Stored records
########################################

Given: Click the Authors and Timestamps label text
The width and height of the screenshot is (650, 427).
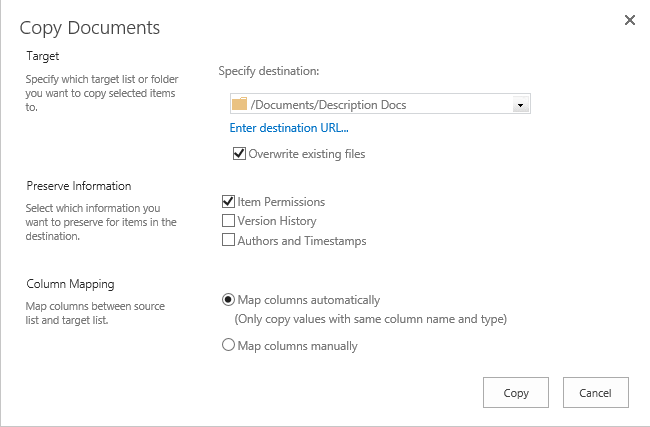Looking at the screenshot, I should (x=301, y=241).
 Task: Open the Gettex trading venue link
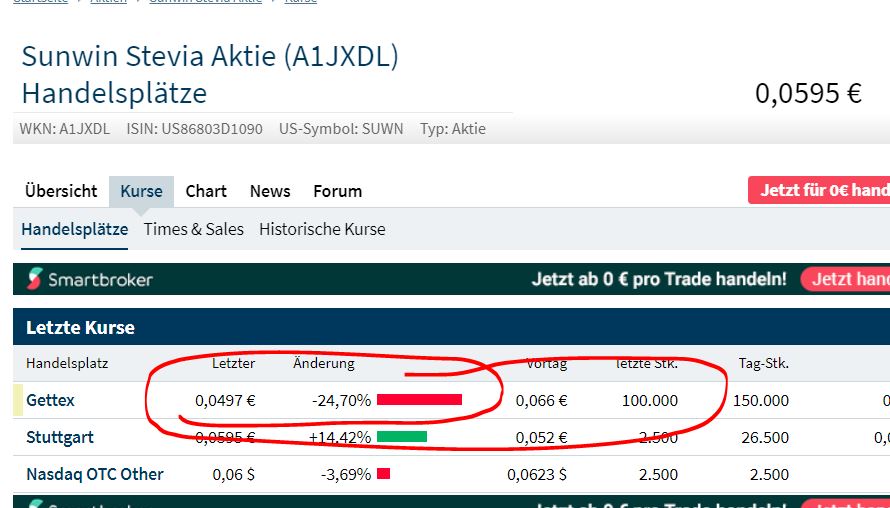(50, 400)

########################################

● THE TASK:
Please print all the data above word for word. Pictures should not appear in the copy.

● COMPLETED TASK:
Given: Click the Authors and Timestamps label text
The width and height of the screenshot is (650, 427).
Looking at the screenshot, I should (x=301, y=241).
 Task: Open the Gettex trading venue link
(50, 400)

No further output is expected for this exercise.